Seattle's $15 Minimum Wage Debate Catches Small Businesses in the Middle

The Christian Science Monitor ^ | July 27, 2017 | Jessica Mendoza 

SEATTLE—The posters on display at the entrance to her Capitol Hill store say it all: “You are safe here.” “Black Lives Matter.” “Resist Trump: keep America great.”
“I was raised on the most progressive politics,” says Jon (pronounced “Joan”) Milazzo, who co-owns Retrofit Home, a furniture shop on a busy corner of downtown Seattle. A native Vermonter who moved west about 30 years ago, Ms. Milazzo is all for the idea that employees – especially those at the bottom of the pay scale – receive a fair wage for their work.
But she is straining to reconcile her principles with what’s best for her business. Seattle’s 2015 minimum wage ordinance raises hourly pay by 50 cents to a dollar per year until all companies in the city hit $15 by 2021. Milazzo says she’d be happy to comply – if she didn’t also have to contend with soaring property taxes and rental and utility rates. Instead, she’s condensed her store hours and cut entry-level jobs.
“You can’t just say to the little people, ‘Now pay everybody more,’ ” she says. “Where does it come from?”

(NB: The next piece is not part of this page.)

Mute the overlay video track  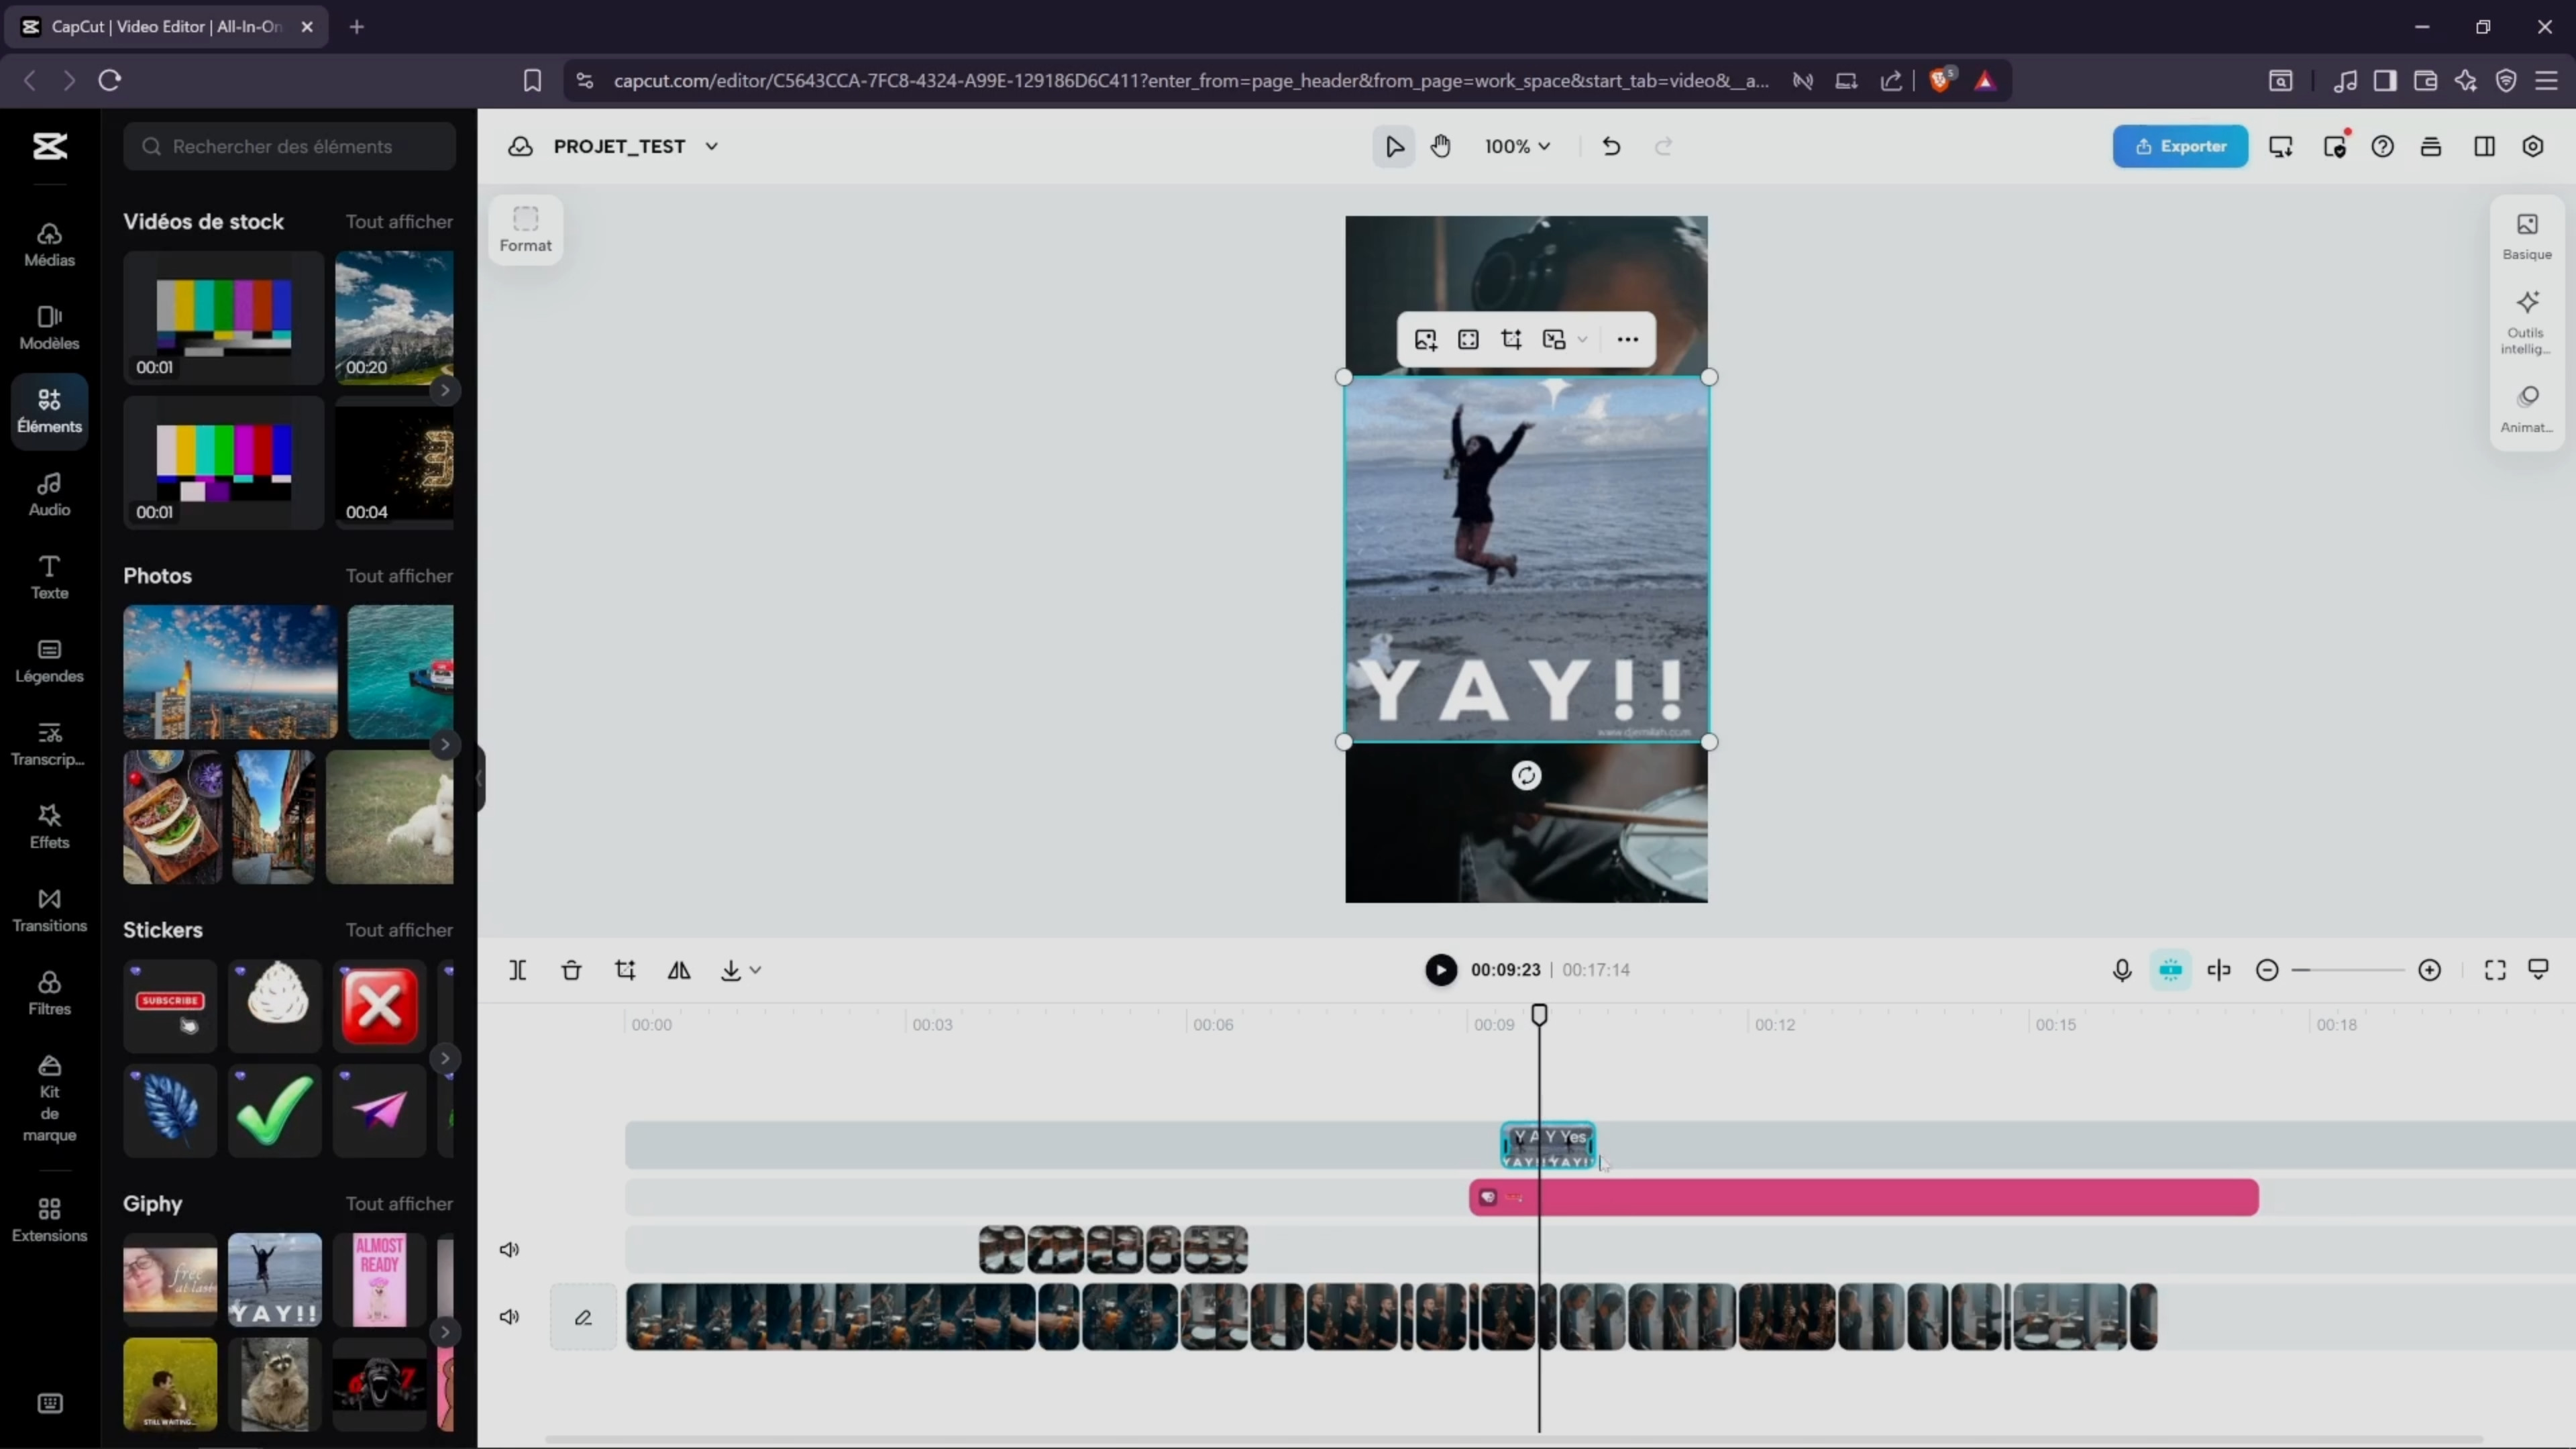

Seattle, among the first cities to adopt a $15-an-hour minimum wage ordinance, has been the setting for a debate over the effects of the policy so far. The dispute centers on two apparently conflicting studies, both released this year. One, from the University of Washington, found that the ordinance significantly reduced average earnings for low-wage workers throughout the city because employment opportunities declined. Another, from the University of California, Berkeley, found that job loss – specifically in the food service industry – was minimal, and that wages indeed rose for workers making the least.